◆ What is required ◆
Starting at the line that holds "SNS (46, 2310)" and stopping at the line that holds "Una muerte como", restate the records below word for word, with both of those lines included.

◆ Records from a collection ◆
++++++

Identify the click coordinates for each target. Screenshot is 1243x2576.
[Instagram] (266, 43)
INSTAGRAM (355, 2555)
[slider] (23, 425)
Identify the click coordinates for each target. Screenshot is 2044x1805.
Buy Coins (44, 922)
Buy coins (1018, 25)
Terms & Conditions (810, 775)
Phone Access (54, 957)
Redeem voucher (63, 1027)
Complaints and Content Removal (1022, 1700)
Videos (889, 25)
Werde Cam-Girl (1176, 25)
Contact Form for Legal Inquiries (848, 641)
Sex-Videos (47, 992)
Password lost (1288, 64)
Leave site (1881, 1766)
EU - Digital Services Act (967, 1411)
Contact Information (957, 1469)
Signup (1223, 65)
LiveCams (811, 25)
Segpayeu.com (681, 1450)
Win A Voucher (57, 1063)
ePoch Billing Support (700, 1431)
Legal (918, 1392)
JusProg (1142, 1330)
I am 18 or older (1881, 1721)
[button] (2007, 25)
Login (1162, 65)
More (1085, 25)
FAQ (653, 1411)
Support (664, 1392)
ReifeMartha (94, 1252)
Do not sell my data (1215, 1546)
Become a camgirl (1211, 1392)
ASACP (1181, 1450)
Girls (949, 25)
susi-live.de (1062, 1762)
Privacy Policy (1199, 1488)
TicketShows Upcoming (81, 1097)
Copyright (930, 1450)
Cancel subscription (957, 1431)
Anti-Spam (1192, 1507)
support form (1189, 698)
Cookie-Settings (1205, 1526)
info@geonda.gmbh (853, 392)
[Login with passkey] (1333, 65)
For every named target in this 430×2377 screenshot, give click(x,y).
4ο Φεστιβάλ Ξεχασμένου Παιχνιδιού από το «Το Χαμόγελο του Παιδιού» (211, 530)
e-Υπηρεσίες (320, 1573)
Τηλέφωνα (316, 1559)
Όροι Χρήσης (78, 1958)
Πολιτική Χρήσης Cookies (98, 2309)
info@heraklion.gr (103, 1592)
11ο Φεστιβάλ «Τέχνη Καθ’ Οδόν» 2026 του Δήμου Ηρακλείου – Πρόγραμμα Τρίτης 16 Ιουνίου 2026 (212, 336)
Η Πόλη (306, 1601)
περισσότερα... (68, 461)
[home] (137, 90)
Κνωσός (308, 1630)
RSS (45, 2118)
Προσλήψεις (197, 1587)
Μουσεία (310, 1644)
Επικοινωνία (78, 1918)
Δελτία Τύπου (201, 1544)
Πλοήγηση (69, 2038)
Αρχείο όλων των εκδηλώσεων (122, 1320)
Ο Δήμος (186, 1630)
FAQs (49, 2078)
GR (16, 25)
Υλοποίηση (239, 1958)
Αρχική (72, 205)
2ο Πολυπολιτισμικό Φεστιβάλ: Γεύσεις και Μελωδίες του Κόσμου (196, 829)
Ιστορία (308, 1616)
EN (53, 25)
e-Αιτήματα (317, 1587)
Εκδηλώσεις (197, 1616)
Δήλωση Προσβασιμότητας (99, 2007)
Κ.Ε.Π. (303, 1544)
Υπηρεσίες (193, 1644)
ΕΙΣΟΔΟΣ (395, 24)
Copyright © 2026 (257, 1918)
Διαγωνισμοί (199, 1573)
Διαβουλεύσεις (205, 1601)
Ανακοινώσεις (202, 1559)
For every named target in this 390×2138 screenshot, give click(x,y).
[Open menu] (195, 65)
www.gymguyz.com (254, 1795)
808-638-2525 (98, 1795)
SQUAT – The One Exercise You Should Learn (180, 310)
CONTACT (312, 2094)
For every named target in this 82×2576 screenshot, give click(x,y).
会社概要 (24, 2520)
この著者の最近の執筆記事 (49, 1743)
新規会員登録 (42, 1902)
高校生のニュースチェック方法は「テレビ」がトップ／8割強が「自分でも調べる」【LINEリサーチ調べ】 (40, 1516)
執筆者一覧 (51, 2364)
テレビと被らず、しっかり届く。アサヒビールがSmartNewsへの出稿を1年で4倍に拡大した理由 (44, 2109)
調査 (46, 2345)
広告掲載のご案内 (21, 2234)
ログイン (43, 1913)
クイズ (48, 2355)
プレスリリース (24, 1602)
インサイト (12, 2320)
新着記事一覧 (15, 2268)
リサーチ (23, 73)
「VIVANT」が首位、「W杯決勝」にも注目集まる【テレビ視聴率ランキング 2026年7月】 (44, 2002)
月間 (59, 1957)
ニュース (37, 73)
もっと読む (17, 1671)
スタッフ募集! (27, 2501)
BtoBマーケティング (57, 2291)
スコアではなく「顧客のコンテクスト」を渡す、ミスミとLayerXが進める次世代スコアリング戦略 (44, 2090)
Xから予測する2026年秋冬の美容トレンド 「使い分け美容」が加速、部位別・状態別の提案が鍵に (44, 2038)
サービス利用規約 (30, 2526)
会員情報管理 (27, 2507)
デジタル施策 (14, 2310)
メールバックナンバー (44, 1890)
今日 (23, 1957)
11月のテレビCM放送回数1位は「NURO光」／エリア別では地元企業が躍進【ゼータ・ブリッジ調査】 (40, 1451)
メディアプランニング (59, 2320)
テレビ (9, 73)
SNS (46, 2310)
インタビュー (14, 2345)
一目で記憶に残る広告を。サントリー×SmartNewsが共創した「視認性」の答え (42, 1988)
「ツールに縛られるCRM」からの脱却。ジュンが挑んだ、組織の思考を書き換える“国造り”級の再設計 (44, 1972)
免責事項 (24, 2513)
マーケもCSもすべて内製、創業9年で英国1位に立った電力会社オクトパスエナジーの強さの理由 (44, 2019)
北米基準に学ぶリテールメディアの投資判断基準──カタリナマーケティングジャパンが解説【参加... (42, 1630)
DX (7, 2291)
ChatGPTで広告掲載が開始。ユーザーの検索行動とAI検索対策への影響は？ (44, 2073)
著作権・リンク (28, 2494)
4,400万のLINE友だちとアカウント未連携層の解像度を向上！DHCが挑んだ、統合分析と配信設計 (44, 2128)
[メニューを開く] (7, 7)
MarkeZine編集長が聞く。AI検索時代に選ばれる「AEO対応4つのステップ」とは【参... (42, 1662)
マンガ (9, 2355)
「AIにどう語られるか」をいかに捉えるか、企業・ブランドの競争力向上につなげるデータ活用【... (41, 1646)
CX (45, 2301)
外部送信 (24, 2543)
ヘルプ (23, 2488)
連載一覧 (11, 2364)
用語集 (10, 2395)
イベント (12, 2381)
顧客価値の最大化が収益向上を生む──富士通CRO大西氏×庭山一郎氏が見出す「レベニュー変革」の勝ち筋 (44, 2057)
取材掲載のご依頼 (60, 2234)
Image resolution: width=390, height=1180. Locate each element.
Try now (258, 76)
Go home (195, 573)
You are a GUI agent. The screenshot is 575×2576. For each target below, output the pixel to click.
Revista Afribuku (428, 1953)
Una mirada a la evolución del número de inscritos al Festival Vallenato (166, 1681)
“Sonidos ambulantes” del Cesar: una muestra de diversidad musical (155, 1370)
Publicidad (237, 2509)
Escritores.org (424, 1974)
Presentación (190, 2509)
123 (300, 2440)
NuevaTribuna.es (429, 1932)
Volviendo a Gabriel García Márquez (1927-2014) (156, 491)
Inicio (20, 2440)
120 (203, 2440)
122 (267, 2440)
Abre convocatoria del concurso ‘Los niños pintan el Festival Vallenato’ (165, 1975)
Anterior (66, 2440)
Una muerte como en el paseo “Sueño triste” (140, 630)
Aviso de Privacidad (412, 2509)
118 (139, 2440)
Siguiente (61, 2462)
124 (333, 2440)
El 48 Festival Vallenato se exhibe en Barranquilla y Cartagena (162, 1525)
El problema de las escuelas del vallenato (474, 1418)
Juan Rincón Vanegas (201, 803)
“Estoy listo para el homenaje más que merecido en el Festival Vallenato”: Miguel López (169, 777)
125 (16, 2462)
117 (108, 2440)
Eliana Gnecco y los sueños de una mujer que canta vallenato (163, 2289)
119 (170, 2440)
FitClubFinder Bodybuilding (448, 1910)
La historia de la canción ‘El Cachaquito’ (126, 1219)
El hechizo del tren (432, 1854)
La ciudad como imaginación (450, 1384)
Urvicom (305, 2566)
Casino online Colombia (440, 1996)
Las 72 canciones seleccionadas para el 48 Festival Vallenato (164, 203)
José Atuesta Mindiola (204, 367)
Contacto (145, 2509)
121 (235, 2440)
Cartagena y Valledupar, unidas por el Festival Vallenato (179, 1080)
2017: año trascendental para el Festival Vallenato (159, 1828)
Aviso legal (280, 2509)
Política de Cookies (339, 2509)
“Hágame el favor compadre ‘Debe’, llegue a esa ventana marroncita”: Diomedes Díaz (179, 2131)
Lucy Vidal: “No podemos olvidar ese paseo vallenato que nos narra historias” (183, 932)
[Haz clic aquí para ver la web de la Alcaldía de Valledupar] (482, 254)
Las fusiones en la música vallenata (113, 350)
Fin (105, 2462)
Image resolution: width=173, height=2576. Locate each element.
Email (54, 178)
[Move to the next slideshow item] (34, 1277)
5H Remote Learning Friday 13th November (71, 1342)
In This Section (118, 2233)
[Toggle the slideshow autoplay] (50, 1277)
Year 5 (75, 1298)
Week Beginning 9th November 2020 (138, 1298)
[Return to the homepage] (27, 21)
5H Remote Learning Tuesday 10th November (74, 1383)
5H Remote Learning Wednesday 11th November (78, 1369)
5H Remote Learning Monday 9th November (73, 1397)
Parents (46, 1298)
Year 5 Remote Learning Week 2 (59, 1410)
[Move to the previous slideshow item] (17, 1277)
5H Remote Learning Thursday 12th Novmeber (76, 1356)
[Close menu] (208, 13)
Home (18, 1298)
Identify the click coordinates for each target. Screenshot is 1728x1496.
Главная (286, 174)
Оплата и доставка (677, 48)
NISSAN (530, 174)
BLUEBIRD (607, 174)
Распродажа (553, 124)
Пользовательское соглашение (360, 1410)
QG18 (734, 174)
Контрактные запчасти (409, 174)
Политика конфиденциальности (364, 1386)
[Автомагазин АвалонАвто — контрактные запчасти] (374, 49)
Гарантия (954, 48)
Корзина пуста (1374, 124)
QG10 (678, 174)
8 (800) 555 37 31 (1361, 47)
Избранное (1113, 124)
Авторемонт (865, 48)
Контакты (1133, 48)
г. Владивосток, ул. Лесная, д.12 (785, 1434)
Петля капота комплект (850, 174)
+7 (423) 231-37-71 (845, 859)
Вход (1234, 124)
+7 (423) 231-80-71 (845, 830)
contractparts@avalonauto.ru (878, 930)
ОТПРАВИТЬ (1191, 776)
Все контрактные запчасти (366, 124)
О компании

++++++

◆ Task solution ◆
SNS (46, 2310)
インタビュー (14, 2345)
一目で記憶に残る広告を。サントリー×SmartNewsが共創した「視認性」の答え (42, 1988)
「ツールに縛られるCRM」からの脱却。ジュンが挑んだ、組織の思考を書き換える“国造り”級の再設計 (44, 1972)
免責事項 (24, 2513)
マーケもCSもすべて内製、創業9年で英国1位に立った電力会社オクトパスエナジーの強さの理由 (44, 2019)
北米基準に学ぶリテールメディアの投資判断基準──カタリナマーケティングジャパンが解説【参加... (42, 1630)
DX (7, 2291)
ChatGPTで広告掲載が開始。ユーザーの検索行動とAI検索対策への影響は？ (44, 2073)
著作権・リンク (28, 2494)
4,400万のLINE友だちとアカウント未連携層の解像度を向上！DHCが挑んだ、統合分析と配信設計 (44, 2128)
[メニューを開く] (7, 7)
MarkeZine編集長が聞く。AI検索時代に選ばれる「AEO対応4つのステップ」とは【参... (42, 1662)
マンガ (9, 2355)
「AIにどう語られるか」をいかに捉えるか、企業・ブランドの競争力向上につなげるデータ活用【... (41, 1646)
CX (45, 2301)
外部送信 (24, 2543)
ヘルプ (23, 2488)
連載一覧 (11, 2364)
用語集 (10, 2395)
イベント (12, 2381)
顧客価値の最大化が収益向上を生む──富士通CRO大西氏×庭山一郎氏が見出す「レベニュー変革」の勝ち筋 (44, 2057)
取材掲載のご依頼 (60, 2234)
Image resolution: width=390, height=1180. Locate each element.
Try now (258, 76)
Go home (195, 573)
You are a GUI agent. The screenshot is 575×2576. For each target below, output the pixel to click.
Revista Afribuku (428, 1953)
Una mirada a la evolución del número de inscritos al Festival Vallenato (166, 1681)
“Sonidos ambulantes” del Cesar: una muestra de diversidad musical (155, 1370)
Publicidad (237, 2509)
Escritores.org (424, 1974)
Presentación (190, 2509)
123 (300, 2440)
NuevaTribuna.es (429, 1932)
Volviendo a Gabriel García Márquez (1927-2014) (156, 491)
Inicio (20, 2440)
120 (203, 2440)
122 (267, 2440)
Abre convocatoria del concurso ‘Los niños pintan el Festival Vallenato’ (165, 1975)
Anterior (66, 2440)
Una muerte como en el paseo “Sueño triste” (140, 630)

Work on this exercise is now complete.